**The task**
From the column on telephones below, write out the stretch from "If I’d had to" through "heaven for teens!" word for word.

NANCY EDMONDS HANSON: After Thought — The Robots Are On the Line

If I’d had to choose an icon for my teenage years, it might have been the telephone. Phones were the social media of our day, a glorious gift of technology that connected us with our friends — heaven for teens!

Though the black rotary-style phone was mounted on the wall in the kitchen, its spiral cord was long enough to streeeeetch into the next room, offering a perfectly private way to gossip and giggle … around the clock and, theoretically, out of range of prying parents and snoopy little brothers.

Those were the days when hearts leaped at the sound of that ringy-dingy. It was a more innocent time, when not answering was as unthinkable as not washing your hands before dinner.

In days of yore, the grown-ups were paying dearly for the privilege of those pretty princess phones, due in no small part to the now-quaint practice of “long-distance charges.” A call from beyond the city limits was a big occasion; you talked fast and hung up quickly.

No more. On the one hand, the cost of telephony has dropped dramatically. We get far more and better services at a lower comparative price, especially with cell phones. On the other, progress has made it almost laughably cheap for every Tom, Dick and Carmen to reach out and try to touch — no, grab you.

**Extracted data**

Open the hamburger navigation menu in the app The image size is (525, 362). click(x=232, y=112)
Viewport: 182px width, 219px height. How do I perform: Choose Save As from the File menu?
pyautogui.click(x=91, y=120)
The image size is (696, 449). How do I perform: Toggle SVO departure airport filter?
==
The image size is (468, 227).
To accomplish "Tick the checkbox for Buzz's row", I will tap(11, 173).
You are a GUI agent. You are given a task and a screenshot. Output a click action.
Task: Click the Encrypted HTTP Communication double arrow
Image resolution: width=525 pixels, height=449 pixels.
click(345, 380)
...
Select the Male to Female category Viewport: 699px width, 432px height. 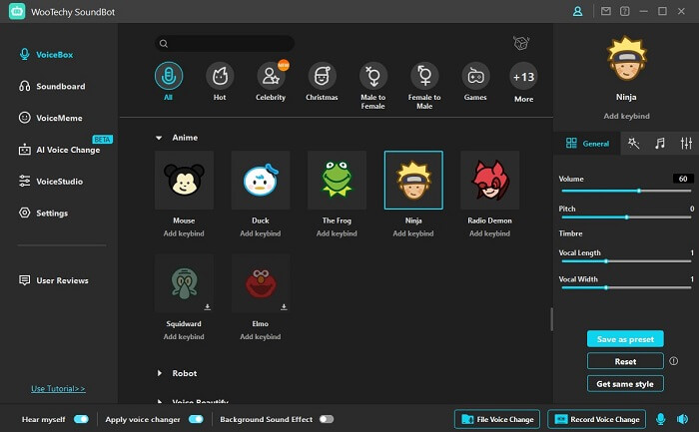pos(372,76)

**The solution**
If I’d had to choose an icon for my teenage years, it might have been the telephone. Phones were the social media of our day, a glorious gift of technology that connected us with our friends — heaven for teens!